Introducing "Intention to Treat: Money and Misdiagnosis"

Summary of Introducing "Intention to Treat: Money and Misdiagnosis"

by KCRW

24mJune 1, 2026

Overview of Introducing “Intention to Treat: Money and Misdiagnosis”

This episode from KCRW introduces Intention to Treat, a New England Journal of Medicine podcast series examining how race has been built into medical tools and diagnoses. The focus here is on spirometry, a common lung function test that has long used race-corrected equations for Black patients. The episode shows how that practice can underdiagnose lung disease in Black veterans, delay proper treatment, and reduce access to disability benefits they may be owed.

Main Storyline

The episode centers on two Black veterans whose medical care and financial support were affected by race-based lung testing:

  • Marcus, a Desert Storm veteran exposed to toxic burn pits, had worsening breathing problems for years. His earlier, race-corrected lung test made his COPD appear milder than it really was.
  • After a race-neutral retest, doctors found his lung disease was more severe, which could change both his treatment and his VA disability compensation.
  • Richard, a Vietnam veteran, had similar experiences. After being retested with race-neutral methods, he was also found to have more severe lung disease than previously recognized and may qualify for more benefits.

Key Takeaways

Race correction in lung testing can cause real harm

The episode argues that using race as a factor in spirometry has historically led to Black patients being:

  • Underdiagnosed
  • Undertreated
  • Denied access to specialists and medications
  • Shortchanged on disability compensation

Medical error has financial consequences

The issue is not only clinical. At the VA, lung function scores help determine:

  • Whether a veteran qualifies for disability benefits
  • How severe their condition is considered
  • How much monthly compensation they receive

A diagnosis that understates disease severity can mean thousands of dollars a year lost.

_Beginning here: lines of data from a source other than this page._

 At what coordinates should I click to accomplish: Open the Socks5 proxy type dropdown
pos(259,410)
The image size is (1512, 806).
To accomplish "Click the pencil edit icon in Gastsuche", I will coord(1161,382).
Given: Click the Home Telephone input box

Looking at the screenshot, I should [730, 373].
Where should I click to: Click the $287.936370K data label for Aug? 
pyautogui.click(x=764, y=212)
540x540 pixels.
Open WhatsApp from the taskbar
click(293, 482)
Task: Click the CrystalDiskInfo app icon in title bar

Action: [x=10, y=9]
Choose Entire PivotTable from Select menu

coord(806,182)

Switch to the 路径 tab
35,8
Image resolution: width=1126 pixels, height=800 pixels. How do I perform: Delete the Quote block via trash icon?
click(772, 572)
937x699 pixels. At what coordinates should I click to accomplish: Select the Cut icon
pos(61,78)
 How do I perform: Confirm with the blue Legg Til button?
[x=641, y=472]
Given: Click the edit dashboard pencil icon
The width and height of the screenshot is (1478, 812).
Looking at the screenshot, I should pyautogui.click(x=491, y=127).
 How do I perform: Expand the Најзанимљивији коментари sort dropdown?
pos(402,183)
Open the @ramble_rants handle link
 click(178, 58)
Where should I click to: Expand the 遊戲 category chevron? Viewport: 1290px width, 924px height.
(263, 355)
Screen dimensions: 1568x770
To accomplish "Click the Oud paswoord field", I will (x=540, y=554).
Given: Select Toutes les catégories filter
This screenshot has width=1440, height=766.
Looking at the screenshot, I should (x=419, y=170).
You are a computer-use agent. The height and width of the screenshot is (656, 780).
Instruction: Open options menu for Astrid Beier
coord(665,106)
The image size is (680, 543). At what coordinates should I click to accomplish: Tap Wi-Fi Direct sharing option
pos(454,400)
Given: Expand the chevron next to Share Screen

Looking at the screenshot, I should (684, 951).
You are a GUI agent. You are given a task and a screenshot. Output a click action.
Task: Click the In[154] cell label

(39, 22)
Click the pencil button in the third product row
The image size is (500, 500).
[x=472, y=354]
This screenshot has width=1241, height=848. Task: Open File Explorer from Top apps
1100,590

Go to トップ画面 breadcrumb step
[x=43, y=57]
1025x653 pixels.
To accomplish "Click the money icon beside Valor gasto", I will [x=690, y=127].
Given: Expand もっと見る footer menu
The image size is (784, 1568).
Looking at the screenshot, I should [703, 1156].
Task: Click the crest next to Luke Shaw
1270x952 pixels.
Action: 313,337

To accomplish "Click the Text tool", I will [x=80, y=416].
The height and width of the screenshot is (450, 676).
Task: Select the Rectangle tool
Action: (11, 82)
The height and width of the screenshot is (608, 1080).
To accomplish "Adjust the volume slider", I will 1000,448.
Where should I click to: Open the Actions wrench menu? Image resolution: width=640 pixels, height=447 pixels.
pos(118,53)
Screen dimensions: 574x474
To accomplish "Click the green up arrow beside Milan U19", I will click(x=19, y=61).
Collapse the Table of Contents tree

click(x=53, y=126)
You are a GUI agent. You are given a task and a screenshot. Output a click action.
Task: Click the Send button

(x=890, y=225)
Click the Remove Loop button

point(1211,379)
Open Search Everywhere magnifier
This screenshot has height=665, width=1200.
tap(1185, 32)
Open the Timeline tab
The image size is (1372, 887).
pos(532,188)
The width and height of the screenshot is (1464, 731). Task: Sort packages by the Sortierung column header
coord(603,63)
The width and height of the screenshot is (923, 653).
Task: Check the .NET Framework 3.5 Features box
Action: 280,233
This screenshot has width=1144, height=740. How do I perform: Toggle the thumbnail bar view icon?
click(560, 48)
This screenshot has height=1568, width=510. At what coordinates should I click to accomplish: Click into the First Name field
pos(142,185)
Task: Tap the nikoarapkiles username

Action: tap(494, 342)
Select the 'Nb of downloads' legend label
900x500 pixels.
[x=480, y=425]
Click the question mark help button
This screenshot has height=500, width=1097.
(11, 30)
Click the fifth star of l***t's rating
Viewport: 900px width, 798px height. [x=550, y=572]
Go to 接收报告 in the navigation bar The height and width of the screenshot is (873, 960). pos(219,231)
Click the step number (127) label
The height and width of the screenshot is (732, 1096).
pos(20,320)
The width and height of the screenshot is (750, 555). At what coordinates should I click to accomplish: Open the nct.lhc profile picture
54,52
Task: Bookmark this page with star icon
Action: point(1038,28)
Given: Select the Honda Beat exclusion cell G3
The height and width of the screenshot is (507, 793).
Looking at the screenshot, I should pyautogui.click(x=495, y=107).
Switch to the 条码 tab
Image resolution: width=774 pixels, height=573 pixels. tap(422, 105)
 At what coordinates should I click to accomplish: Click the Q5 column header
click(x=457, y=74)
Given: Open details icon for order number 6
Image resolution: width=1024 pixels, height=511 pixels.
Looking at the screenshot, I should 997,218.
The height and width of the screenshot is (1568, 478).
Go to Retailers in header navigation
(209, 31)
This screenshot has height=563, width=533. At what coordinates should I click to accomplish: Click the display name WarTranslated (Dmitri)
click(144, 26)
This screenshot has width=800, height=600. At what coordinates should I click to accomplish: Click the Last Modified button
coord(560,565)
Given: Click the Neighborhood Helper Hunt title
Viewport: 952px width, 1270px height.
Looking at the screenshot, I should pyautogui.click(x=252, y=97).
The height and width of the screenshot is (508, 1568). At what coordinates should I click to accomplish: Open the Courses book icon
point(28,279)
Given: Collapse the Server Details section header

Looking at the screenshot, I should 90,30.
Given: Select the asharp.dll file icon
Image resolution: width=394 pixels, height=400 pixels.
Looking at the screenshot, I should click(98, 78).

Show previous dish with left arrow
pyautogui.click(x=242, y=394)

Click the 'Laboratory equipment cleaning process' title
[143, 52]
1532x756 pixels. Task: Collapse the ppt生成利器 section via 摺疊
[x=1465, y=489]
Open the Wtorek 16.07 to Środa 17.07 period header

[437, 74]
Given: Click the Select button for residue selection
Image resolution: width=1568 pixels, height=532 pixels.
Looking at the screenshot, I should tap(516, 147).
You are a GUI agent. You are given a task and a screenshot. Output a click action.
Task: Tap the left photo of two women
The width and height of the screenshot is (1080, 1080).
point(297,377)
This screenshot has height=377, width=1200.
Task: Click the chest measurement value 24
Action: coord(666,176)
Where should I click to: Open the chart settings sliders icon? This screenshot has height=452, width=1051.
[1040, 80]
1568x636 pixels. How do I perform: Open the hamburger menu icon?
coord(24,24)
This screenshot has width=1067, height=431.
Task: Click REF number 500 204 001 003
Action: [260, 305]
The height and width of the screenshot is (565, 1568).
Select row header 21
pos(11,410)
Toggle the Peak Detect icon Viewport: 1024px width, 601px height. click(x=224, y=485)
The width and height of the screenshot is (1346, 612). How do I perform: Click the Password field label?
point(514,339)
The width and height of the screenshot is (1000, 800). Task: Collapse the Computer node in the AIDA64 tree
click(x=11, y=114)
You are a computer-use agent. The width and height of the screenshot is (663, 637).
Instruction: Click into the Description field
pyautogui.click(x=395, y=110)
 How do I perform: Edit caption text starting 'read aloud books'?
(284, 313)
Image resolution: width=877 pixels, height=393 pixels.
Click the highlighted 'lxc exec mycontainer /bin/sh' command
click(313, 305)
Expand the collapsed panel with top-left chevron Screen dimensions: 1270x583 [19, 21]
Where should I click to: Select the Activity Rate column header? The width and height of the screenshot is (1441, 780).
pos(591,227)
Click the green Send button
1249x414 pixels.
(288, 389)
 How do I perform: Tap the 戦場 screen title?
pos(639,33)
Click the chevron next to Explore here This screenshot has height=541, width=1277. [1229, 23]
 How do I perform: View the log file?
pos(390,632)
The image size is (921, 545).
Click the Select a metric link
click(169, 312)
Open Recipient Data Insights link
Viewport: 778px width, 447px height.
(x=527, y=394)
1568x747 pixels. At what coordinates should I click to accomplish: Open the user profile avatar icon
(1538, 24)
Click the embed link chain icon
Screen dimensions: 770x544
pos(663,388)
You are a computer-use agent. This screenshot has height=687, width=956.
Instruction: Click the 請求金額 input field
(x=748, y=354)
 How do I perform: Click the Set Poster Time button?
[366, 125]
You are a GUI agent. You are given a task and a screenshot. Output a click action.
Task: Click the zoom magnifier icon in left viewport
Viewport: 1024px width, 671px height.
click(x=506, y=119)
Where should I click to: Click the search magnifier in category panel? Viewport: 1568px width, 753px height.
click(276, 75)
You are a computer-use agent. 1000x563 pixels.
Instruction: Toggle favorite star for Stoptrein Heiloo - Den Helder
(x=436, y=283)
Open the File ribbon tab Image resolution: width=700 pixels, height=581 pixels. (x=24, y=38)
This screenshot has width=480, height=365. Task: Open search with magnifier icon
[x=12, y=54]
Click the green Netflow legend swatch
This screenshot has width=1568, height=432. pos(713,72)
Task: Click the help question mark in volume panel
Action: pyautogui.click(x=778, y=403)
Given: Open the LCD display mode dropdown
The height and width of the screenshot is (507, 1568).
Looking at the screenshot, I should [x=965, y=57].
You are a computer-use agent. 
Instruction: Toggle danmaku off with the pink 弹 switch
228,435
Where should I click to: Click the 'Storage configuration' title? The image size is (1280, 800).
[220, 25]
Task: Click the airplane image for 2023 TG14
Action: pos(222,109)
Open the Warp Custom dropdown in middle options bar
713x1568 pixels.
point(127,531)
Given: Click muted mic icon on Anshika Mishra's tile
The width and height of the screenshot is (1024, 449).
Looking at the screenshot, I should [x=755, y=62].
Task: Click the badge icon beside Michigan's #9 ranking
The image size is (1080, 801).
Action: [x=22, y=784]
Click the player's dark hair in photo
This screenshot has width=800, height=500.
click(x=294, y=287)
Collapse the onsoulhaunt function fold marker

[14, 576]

Black veterans are disproportionately affected

Doctors at the Jesse Brown VA in Chicago, including Dr. Peter Sporn and Dr. Cheryl Connor, saw firsthand that race-neutral testing revealed more lung disease in their mostly Black veteran population. They concluded the old method was unscientific and harmful.

Institutional Conflict and Policy Debate

The episode highlights tension between local VA clinicians and the national VA system:

  • The Jesse Brown VA and several Midwest VA hospitals switched to race-neutral testing.
  • The VA nationally refused to adopt the change systemwide.
  • In 2024, the VA reportedly froze additional hospitals from switching, saying it needed more study and raising concerns that some patients could lose eligibility for lung cancer surgery or benefits.

The doctors interviewed disagree, arguing that continuing to use a race-based equation preserves an inferior and outdated practice.

Broader Implications

The episode places this debate in a wider context of racial bias in medicine:

  • The idea that Black bodies are biologically different has been embedded in medical tools for generations.
  • Even when the science is weak or debunked, the practice can persist because it is built into systems and policies.
  • The episode also notes that federal restrictions on diversity, equity, and inclusion efforts have created a chilling effect on advocacy inside the VA.

Notable Insights

  • “If you do not have a proper diagnosis, you do not have access to the proper medications.”
  • “It’s not scientific and it’s hurting patients.”
  • The most striking insight is that a single diagnostic formula can shape not just treatment, but a veteran’s livelihood and dignity.

Bottom Line

This episode argues that race correction in spirometry is a concrete example of how medicine can misdiagnose Black patients and deepen inequality. For veterans like Marcus and Richard, changing the test to a race-neutral standard could mean better care, more accurate diagnoses, and the disability benefits they may have been denied for years.